Short exercise
Rewrite all of the items below as a numbered list, one line per number, leaving out any blank lines.
***** Provided records
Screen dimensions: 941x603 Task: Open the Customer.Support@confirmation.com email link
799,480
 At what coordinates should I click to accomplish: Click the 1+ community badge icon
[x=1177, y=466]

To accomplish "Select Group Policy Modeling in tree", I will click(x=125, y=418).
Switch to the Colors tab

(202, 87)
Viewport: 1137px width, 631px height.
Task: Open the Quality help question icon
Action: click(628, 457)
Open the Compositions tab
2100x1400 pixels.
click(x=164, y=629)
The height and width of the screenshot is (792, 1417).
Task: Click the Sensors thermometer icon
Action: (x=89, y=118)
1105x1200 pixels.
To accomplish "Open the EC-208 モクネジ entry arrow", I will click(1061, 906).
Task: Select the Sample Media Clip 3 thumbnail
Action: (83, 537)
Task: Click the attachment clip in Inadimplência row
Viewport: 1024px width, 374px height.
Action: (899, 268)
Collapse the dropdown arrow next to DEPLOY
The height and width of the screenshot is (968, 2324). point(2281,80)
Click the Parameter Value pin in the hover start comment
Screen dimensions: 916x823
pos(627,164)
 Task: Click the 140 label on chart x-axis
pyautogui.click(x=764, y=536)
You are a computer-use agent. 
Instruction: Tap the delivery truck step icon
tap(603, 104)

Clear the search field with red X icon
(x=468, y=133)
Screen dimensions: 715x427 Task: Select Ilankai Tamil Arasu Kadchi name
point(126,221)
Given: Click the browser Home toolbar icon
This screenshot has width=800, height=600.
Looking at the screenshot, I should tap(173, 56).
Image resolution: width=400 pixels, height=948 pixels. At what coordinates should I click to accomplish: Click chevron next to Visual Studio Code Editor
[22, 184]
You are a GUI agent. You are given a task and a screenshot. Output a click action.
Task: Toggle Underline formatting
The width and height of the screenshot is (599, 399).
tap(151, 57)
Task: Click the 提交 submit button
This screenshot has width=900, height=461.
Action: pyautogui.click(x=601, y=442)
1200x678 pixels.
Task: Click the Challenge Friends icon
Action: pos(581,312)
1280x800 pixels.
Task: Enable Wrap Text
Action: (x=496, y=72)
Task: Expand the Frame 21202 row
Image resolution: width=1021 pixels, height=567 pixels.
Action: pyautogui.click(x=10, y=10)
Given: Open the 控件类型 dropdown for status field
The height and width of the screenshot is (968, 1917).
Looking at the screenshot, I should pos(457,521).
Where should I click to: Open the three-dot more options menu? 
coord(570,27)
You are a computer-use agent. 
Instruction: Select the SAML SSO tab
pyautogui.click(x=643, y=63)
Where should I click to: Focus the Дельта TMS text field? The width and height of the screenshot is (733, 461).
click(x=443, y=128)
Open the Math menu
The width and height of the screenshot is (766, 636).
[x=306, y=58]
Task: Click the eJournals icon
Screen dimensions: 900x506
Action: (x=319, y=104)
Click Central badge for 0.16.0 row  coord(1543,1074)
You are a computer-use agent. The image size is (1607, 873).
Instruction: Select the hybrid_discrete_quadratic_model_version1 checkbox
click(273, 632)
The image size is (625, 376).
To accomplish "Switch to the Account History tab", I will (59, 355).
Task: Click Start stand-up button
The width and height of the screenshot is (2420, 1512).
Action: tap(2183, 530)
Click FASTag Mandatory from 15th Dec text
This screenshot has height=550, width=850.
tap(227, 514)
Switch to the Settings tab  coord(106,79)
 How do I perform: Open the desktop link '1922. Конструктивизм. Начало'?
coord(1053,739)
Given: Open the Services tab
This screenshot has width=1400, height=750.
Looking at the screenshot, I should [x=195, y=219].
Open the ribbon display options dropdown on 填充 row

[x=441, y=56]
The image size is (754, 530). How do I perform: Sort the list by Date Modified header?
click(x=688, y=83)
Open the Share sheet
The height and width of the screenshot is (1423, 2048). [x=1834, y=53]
**********
Final answer
1. Screen dimensions: 941x603 Task: Open the Customer.Support@confirmation.com email link
2. 799,480
3.  At what coordinates should I click to accomplish: Click the 1+ community badge icon
4. [x=1177, y=466]
5. To accomplish "Select Group Policy Modeling in tree", I will click(x=125, y=418).
6. Switch to the Colors tab
7. (202, 87)
8. Viewport: 1137px width, 631px height.
9. Task: Open the Quality help question icon
10. Action: click(628, 457)
11. Open the Compositions tab
12. 2100x1400 pixels.
13. click(x=164, y=629)
14. The height and width of the screenshot is (792, 1417).
15. Task: Click the Sensors thermometer icon
16. Action: (x=89, y=118)
17. 1105x1200 pixels.
18. To accomplish "Open the EC-208 モクネジ entry arrow", I will click(1061, 906).
19. Task: Select the Sample Media Clip 3 thumbnail
20. Action: (83, 537)
21. Task: Click the attachment clip in Inadimplência row
22. Viewport: 1024px width, 374px height.
23. Action: (899, 268)
24. Collapse the dropdown arrow next to DEPLOY
25. The height and width of the screenshot is (968, 2324). point(2281,80)
26. Click the Parameter Value pin in the hover start comment
27. Screen dimensions: 916x823
28. pos(627,164)
29.  Task: Click the 140 label on chart x-axis
30. pyautogui.click(x=764, y=536)
31. You are a computer-use agent. 
32. Instruction: Tap the delivery truck step icon
33. tap(603, 104)
34. Clear the search field with red X icon
35. (x=468, y=133)
36. Screen dimensions: 715x427 Task: Select Ilankai Tamil Arasu Kadchi name
37. point(126,221)
38. Given: Click the browser Home toolbar icon
39. This screenshot has width=800, height=600.
40. Looking at the screenshot, I should tap(173, 56).
41. Image resolution: width=400 pixels, height=948 pixels. At what coordinates should I click to accomplish: Click chevron next to Visual Studio Code Editor
42. [22, 184]
43. You are a GUI agent. You are given a task and a screenshot. Output a click action.
44. Task: Toggle Underline formatting
45. The width and height of the screenshot is (599, 399).
46. tap(151, 57)
47. Task: Click the 提交 submit button
48. This screenshot has width=900, height=461.
49. Action: pyautogui.click(x=601, y=442)
50. 1200x678 pixels.
51. Task: Click the Challenge Friends icon
52. Action: pos(581,312)
53. 1280x800 pixels.
54. Task: Enable Wrap Text
55. Action: (x=496, y=72)
56. Task: Expand the Frame 21202 row
57. Image resolution: width=1021 pixels, height=567 pixels.
58. Action: pyautogui.click(x=10, y=10)
59. Given: Open the 控件类型 dropdown for status field
60. The height and width of the screenshot is (968, 1917).
61. Looking at the screenshot, I should pos(457,521).
62. Where should I click to: Open the three-dot more options menu? 
63. coord(570,27)
64. You are a computer-use agent. 
65. Instruction: Select the SAML SSO tab
66. pyautogui.click(x=643, y=63)
67. Where should I click to: Focus the Дельта TMS text field? The width and height of the screenshot is (733, 461).
68. click(x=443, y=128)
69. Open the Math menu
70. The width and height of the screenshot is (766, 636).
71. [x=306, y=58]
72. Task: Click the eJournals icon
73. Screen dimensions: 900x506
74. Action: (x=319, y=104)
75. Click Central badge for 0.16.0 row  coord(1543,1074)
76. You are a computer-use agent. The image size is (1607, 873).
77. Instruction: Select the hybrid_discrete_quadratic_model_version1 checkbox
78. click(273, 632)
79. The image size is (625, 376).
80. To accomplish "Switch to the Account History tab", I will (59, 355).
81. Task: Click Start stand-up button
82. The width and height of the screenshot is (2420, 1512).
83. Action: tap(2183, 530)
84. Click FASTag Mandatory from 15th Dec text
85. This screenshot has height=550, width=850.
86. tap(227, 514)
87. Switch to the Settings tab  coord(106,79)
88.  How do I perform: Open the desktop link '1922. Конструктивизм. Начало'?
89. coord(1053,739)
90. Given: Open the Services tab
91. This screenshot has width=1400, height=750.
92. Looking at the screenshot, I should [x=195, y=219].
93. Open the ribbon display options dropdown on 填充 row
94. [x=441, y=56]
95. The image size is (754, 530). How do I perform: Sort the list by Date Modified header?
96. click(x=688, y=83)
97. Open the Share sheet
98. The height and width of the screenshot is (1423, 2048). [x=1834, y=53]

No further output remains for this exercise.